Residents say area’s housing, transportation, amenities and community are top factors for the move here
Scarborough has welcomed waves of new immigrants over the past 25 years.
According to the 2006 census, 57 per cent of Scarborough’s population is made up of immigrants. For many, Scarborough has become a steppingstone for those who want to write a new chapter of their lives in Canada.
Rolan Coloma is an immigration expert teaching sociology and equity studies at the University of Toronto. He says affordable housing, accessible transportation, and proximity to schools, stores and places of worship has made Scarborough the “ideal gateway community.”
Sumit Sen, the owner of SEN Immigration agency and a former United Nations aide, says the most attractive feature of Scarborough’s infrastructure is its low-cost housing.
“The abundance of apartment lots is a major reason why immigrants flock to Scarborough,” says Sen. “The area has a lot of rental accommodations that are within the price range of low-income Canadians.”

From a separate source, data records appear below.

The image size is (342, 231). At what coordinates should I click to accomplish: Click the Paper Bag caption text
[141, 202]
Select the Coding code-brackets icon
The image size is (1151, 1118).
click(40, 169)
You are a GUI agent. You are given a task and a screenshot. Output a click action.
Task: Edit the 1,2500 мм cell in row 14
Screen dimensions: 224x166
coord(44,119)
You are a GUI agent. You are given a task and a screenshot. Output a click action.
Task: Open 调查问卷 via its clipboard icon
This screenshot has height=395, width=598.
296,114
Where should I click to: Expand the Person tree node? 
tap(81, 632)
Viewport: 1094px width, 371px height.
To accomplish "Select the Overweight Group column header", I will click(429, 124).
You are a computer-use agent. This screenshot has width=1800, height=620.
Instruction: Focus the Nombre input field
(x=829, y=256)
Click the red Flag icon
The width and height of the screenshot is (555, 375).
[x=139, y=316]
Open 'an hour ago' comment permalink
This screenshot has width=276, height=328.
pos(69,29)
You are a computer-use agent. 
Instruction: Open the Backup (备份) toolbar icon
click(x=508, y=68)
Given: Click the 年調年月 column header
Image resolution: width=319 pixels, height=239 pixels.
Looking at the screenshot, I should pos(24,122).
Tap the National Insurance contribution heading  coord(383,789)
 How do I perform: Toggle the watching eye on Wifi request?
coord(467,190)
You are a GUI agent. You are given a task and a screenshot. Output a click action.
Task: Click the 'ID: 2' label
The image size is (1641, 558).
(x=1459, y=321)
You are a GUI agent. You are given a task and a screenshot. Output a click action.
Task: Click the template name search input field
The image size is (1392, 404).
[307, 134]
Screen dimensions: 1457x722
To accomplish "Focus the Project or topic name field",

He explains that basement apartments that cost $700–$800 monthly are a more realistic choice for newcomers who have yet to make a steady income. These rental accommodations make up a third of Scarborough’s housing, according to figures from Statistics Canada’s 2006 census.
Longtime resident Maher Dadoush, 52, arrived in the city 21 years ago from Israel. He says another huge pull for new immigrants is transportation.
“Newcomers come because … the TTC services all of Scarborough,” he explains, mentioning that new immigrants who don’t buy cars right away depend on the TTC.
His wife, Jordanian native Paula Dadoush, agrees.
Now living in Richmond Hill, she says it’s the thing she misses the most.
“I like the TTC and depended on it a lot, as I’m sure many new immigrants did,” she says. “It was easier for me to go shopping, work and even downtown.”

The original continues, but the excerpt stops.